##### DATA TO USE

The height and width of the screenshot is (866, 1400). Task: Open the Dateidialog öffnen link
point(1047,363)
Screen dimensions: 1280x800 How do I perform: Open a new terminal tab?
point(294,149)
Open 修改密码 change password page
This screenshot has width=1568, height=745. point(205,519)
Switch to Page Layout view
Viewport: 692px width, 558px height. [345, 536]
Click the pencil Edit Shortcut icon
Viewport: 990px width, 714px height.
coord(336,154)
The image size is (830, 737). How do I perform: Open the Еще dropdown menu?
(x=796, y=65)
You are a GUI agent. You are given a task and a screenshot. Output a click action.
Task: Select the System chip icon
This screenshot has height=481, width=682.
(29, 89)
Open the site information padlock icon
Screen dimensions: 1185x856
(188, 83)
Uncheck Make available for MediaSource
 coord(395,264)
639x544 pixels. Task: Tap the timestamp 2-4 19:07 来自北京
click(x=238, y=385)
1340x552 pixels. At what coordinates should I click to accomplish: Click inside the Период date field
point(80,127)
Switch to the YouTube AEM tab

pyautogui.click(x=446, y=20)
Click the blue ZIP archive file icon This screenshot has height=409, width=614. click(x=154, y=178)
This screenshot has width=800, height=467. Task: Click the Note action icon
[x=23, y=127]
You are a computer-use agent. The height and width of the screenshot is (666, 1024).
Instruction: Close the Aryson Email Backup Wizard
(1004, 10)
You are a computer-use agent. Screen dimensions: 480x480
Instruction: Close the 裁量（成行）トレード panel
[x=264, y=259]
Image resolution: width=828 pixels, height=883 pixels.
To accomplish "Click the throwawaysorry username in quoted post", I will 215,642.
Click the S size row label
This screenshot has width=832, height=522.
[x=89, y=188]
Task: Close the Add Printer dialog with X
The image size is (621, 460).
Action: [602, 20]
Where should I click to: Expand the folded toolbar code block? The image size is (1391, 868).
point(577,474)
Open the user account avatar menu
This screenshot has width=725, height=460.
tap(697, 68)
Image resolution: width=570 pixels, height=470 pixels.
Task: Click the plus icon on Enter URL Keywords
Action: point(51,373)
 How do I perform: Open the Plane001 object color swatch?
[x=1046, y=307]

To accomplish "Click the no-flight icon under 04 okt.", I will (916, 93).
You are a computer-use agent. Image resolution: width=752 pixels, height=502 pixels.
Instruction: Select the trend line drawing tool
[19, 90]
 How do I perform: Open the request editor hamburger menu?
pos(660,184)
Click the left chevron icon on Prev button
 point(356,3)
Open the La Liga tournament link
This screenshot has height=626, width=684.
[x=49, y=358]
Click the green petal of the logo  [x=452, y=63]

##########

◆ **OBJECTIVE**:
Please rewrite all of the entries above with "Switch to" changed to "Go to" and everything else left as it is.

◆ **ANSWER TO THIS EXERCISE**:
The height and width of the screenshot is (866, 1400). Task: Open the Dateidialog öffnen link
point(1047,363)
Screen dimensions: 1280x800 How do I perform: Open a new terminal tab?
point(294,149)
Open 修改密码 change password page
This screenshot has width=1568, height=745. point(205,519)
Go to Page Layout view
Viewport: 692px width, 558px height. [345, 536]
Click the pencil Edit Shortcut icon
Viewport: 990px width, 714px height.
coord(336,154)
The image size is (830, 737). How do I perform: Open the Еще dropdown menu?
(x=796, y=65)
You are a GUI agent. You are given a task and a screenshot. Output a click action.
Task: Select the System chip icon
This screenshot has height=481, width=682.
(29, 89)
Open the site information padlock icon
Screen dimensions: 1185x856
(188, 83)
Uncheck Make available for MediaSource
 coord(395,264)
639x544 pixels. Task: Tap the timestamp 2-4 19:07 来自北京
click(x=238, y=385)
1340x552 pixels. At what coordinates should I click to accomplish: Click inside the Период date field
point(80,127)
Go to the YouTube AEM tab

pyautogui.click(x=446, y=20)
Click the blue ZIP archive file icon This screenshot has height=409, width=614. click(x=154, y=178)
This screenshot has width=800, height=467. Task: Click the Note action icon
[x=23, y=127]
You are a computer-use agent. The height and width of the screenshot is (666, 1024).
Instruction: Close the Aryson Email Backup Wizard
(1004, 10)
You are a computer-use agent. Screen dimensions: 480x480
Instruction: Close the 裁量（成行）トレード panel
[x=264, y=259]
Image resolution: width=828 pixels, height=883 pixels.
To accomplish "Click the throwawaysorry username in quoted post", I will 215,642.
Click the S size row label
This screenshot has width=832, height=522.
[x=89, y=188]
Task: Close the Add Printer dialog with X
The image size is (621, 460).
Action: [602, 20]
Where should I click to: Expand the folded toolbar code block? The image size is (1391, 868).
point(577,474)
Open the user account avatar menu
This screenshot has width=725, height=460.
tap(697, 68)
Image resolution: width=570 pixels, height=470 pixels.
Task: Click the plus icon on Enter URL Keywords
Action: point(51,373)
 How do I perform: Open the Plane001 object color swatch?
[x=1046, y=307]

To accomplish "Click the no-flight icon under 04 okt.", I will (916, 93).
You are a computer-use agent. Image resolution: width=752 pixels, height=502 pixels.
Instruction: Select the trend line drawing tool
[19, 90]
 How do I perform: Open the request editor hamburger menu?
pos(660,184)
Click the left chevron icon on Prev button
 point(356,3)
Open the La Liga tournament link
This screenshot has height=626, width=684.
[x=49, y=358]
Click the green petal of the logo  [x=452, y=63]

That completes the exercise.